Editor’s Note: In recognition of Banned Books Week, we’re running a special series of blog posts featuring AU staff members discussing their experiences with banned books. Americans United has opposed religiously based censorship since the organization’s founding in 1947 because religious extremists and their lawmaker allies should not dictate what books other people’s children are allowed to read. Learn more about the #UniteAgainstBookBans campaign, then share on social media (and tag us @americansunited) why you reject efforts to ban books.
I attended central Florida’s public schools as a kid and was a voracious reader.
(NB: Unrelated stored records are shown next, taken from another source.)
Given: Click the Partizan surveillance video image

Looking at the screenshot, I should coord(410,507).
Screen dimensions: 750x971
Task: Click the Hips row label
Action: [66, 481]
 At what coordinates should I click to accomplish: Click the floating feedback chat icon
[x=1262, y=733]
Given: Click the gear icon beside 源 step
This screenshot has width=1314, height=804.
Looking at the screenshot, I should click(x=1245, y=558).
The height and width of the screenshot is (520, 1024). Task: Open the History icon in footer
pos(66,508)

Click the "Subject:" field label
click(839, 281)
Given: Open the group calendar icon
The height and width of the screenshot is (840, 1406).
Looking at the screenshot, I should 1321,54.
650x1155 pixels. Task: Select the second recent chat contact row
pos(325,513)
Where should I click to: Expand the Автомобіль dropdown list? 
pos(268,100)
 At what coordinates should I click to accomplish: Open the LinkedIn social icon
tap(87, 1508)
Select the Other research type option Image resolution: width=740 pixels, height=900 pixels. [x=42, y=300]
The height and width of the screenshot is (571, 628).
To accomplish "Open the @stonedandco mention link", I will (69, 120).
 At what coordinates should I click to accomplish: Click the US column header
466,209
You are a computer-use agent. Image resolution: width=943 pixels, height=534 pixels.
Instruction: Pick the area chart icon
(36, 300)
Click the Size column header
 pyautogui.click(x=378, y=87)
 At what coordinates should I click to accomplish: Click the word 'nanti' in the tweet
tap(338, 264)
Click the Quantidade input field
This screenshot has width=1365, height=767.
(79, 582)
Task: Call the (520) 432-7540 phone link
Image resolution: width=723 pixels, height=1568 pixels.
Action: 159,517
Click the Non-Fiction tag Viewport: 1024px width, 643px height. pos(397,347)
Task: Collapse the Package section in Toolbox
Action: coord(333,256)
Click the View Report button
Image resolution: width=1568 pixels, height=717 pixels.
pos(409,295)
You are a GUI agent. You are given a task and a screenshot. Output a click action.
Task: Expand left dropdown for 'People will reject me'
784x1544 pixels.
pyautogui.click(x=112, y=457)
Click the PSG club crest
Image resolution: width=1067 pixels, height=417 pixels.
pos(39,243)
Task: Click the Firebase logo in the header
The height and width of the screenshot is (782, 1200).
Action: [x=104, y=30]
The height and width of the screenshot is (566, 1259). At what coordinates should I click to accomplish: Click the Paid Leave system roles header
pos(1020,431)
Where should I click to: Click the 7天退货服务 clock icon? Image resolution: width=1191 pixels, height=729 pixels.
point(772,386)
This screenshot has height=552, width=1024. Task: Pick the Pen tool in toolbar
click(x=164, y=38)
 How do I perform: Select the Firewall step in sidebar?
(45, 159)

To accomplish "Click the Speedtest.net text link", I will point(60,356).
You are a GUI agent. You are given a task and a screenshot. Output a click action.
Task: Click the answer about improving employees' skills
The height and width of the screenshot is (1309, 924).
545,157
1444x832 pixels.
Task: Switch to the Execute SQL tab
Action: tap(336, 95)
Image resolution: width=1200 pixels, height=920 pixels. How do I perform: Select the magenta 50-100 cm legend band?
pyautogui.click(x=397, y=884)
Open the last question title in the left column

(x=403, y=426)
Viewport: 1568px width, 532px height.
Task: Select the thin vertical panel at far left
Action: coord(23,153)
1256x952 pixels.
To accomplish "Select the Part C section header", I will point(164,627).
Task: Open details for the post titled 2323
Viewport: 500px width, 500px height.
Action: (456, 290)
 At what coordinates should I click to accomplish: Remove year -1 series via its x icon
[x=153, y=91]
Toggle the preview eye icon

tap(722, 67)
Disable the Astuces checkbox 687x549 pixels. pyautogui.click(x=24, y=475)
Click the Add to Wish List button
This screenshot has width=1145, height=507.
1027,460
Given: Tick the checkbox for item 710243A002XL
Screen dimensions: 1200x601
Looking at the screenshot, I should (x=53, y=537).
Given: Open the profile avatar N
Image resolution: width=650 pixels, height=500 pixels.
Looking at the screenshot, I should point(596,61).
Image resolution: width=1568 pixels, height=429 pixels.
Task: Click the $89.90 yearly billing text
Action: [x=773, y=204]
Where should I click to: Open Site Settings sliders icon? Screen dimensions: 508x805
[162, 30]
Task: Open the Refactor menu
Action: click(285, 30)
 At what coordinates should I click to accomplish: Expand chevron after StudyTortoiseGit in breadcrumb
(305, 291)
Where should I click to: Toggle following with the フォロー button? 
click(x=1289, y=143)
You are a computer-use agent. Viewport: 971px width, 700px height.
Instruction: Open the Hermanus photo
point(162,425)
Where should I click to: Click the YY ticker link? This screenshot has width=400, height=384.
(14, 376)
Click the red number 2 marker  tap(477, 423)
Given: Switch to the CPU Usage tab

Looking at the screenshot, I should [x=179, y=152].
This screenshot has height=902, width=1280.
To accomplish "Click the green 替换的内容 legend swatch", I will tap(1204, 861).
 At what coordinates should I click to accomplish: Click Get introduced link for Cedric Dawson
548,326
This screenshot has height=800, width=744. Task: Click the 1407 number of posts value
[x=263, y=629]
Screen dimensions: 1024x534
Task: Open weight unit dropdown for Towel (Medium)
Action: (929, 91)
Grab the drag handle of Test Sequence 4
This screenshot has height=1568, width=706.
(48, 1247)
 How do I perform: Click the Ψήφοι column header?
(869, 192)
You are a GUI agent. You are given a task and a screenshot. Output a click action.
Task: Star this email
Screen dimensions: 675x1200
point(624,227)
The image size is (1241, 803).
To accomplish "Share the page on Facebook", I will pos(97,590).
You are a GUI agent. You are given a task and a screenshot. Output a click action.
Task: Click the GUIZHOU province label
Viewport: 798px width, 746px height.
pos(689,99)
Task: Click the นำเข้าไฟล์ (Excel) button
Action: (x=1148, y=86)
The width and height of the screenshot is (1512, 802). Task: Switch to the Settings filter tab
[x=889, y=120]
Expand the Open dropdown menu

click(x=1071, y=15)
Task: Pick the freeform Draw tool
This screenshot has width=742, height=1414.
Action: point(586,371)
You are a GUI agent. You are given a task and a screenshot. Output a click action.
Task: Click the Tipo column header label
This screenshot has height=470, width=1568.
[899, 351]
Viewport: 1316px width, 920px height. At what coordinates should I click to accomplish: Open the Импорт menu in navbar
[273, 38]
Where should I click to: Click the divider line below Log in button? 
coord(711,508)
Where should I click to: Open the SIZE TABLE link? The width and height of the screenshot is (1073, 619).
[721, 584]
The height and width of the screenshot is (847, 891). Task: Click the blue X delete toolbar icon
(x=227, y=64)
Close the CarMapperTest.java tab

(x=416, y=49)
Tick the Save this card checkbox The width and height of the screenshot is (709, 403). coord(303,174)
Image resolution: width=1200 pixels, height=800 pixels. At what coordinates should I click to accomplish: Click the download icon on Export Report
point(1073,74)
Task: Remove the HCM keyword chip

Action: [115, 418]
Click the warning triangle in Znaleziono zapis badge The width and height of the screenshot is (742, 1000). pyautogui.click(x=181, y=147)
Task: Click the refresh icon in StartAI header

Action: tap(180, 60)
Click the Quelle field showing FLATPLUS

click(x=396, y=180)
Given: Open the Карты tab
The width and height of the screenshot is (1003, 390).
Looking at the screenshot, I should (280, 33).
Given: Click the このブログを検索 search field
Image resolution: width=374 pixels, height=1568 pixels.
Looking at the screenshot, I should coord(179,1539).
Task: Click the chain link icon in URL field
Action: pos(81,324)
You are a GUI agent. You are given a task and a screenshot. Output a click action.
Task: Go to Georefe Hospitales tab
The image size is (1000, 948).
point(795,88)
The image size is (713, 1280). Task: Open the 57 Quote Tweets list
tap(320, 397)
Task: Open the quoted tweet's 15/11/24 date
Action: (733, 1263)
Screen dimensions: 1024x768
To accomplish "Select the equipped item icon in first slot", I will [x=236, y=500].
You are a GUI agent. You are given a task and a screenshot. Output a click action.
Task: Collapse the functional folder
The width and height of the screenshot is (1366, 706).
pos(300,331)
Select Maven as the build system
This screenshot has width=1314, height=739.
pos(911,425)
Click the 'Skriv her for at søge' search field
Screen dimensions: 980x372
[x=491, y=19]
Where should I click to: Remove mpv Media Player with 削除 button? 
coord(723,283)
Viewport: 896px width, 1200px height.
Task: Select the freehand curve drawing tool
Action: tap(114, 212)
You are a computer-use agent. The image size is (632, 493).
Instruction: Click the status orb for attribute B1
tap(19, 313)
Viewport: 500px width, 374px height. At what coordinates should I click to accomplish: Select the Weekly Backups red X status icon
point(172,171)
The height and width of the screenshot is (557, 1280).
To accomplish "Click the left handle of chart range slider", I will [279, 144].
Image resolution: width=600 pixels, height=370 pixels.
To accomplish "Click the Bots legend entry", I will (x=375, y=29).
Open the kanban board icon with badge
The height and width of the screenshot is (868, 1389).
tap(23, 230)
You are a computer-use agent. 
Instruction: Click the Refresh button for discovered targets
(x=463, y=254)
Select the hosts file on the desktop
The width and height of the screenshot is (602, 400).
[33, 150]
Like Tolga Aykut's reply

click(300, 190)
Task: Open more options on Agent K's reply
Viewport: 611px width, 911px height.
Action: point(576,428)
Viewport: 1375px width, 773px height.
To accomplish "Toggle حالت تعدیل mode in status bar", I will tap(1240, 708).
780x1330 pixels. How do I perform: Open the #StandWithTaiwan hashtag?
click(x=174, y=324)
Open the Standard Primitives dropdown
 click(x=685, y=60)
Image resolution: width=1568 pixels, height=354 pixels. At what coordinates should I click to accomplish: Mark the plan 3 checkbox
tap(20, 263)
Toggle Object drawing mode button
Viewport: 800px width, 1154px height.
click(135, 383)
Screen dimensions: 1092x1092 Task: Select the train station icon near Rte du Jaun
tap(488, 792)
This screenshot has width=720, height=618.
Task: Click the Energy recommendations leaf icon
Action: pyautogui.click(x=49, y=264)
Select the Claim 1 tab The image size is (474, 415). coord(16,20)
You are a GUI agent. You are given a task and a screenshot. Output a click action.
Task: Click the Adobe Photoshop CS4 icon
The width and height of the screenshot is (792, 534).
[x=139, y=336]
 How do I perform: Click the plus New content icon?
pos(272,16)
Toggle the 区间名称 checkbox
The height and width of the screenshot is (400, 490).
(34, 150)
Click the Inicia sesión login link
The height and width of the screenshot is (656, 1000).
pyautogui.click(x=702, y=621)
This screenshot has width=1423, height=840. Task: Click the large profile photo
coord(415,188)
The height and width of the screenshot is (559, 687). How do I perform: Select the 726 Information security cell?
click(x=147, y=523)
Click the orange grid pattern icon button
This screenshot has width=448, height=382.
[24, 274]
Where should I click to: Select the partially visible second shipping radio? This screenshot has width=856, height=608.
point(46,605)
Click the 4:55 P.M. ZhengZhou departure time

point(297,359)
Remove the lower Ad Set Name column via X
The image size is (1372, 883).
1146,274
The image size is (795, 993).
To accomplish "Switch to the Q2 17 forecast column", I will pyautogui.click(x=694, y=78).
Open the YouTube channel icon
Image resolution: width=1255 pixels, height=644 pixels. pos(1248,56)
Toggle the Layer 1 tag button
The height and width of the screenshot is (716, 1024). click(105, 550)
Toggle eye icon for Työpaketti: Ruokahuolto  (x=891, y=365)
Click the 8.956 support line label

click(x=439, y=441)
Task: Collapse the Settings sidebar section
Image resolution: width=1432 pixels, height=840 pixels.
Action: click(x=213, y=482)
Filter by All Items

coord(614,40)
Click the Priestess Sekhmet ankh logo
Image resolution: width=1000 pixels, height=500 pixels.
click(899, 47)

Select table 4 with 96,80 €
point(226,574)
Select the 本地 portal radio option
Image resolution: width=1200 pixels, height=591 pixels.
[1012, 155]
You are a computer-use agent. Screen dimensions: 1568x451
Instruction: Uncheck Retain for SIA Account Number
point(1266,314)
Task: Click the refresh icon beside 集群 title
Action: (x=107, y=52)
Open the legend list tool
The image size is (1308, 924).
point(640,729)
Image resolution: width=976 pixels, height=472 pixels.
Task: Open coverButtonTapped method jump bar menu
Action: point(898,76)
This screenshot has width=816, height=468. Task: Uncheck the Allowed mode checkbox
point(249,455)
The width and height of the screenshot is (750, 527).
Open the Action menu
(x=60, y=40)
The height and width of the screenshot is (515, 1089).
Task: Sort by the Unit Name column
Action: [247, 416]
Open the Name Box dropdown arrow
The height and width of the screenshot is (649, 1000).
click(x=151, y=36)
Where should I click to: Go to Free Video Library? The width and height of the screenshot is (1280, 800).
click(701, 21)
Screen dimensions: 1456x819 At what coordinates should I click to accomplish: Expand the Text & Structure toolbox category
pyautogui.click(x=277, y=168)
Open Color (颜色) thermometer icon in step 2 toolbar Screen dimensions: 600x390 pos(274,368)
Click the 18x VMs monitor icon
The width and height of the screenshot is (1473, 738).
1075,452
A proud participant of Florida’s Sunshine State Young Reader Award book program, I spent large swaths of my childhood in the children’s and young adult sections of my schools’ libraries and our local Barnes & Noble. I loved fantasies, coming-of-age stories, teen romances – whatever I could get my hands on. I was always excited to find books with gay characters; I related to them for reasons I didn’t fully understand at the time.
Occasionally, I would try to talk to my cousins about a series I was reading, before realizing that they weren’t allowed to read it because their parents said it didn’t align with their family’s Christian values. I remember being confused by that; after all, I shared their same faith, but I also liked to read about witches and dragons. I didn’t (and still don’t) see how those two were at odds.
When I was around other students, bisexuality was only ever described as a phase or a punchline. It certainly wasn’t an identity I heard anyone talking about seriously, even as I now look back and realize that several of my close friends at the time were also bisexual or queer. For years I considered myself a proud ally of the queer community, but not one of its members, because I didn’t want to take away space from “real” queer people. Eventually, thanks in large part to a supportive high school theatre community, I began to feel comfortable identifying as bisexual and speaking out for LGBTQ+ rights and recognition (though my petition to de-gender my high school’s homecoming king and queen ballot was denied).
Earlier this year, my heart broke as I watched Gov. Ron DeSantis and other Florida Republicans pass the “Don’t Say Gay” bill. I was devastated because I know this law is now affecting kids who are in the same position that I was, desperately trying to figure out where they fit in and who they could grow up to be. I’m grateful I had access to queer resources and role models that enabled me to realize – better late than never – that I could be bisexual, Christian and proud of both identities.
Having finished law school, I’m rediscovering my love for reading and catching up on the array of queer fiction and nonfiction stories that emerged in my absence. I recently read the autobiographies Gender Queer by Maia Kobabe and High School by twin musicians Tegan & Sara. My wife introduced me to one of her all-time favorite books, The Miseducation of Cameron Post by Emily M. Danforth. These three queer coming-of-age narratives would have made such a difference to me as a high schooler trying to find my own place in the world, and I’m committed to fighting to make sure that students now have that chance.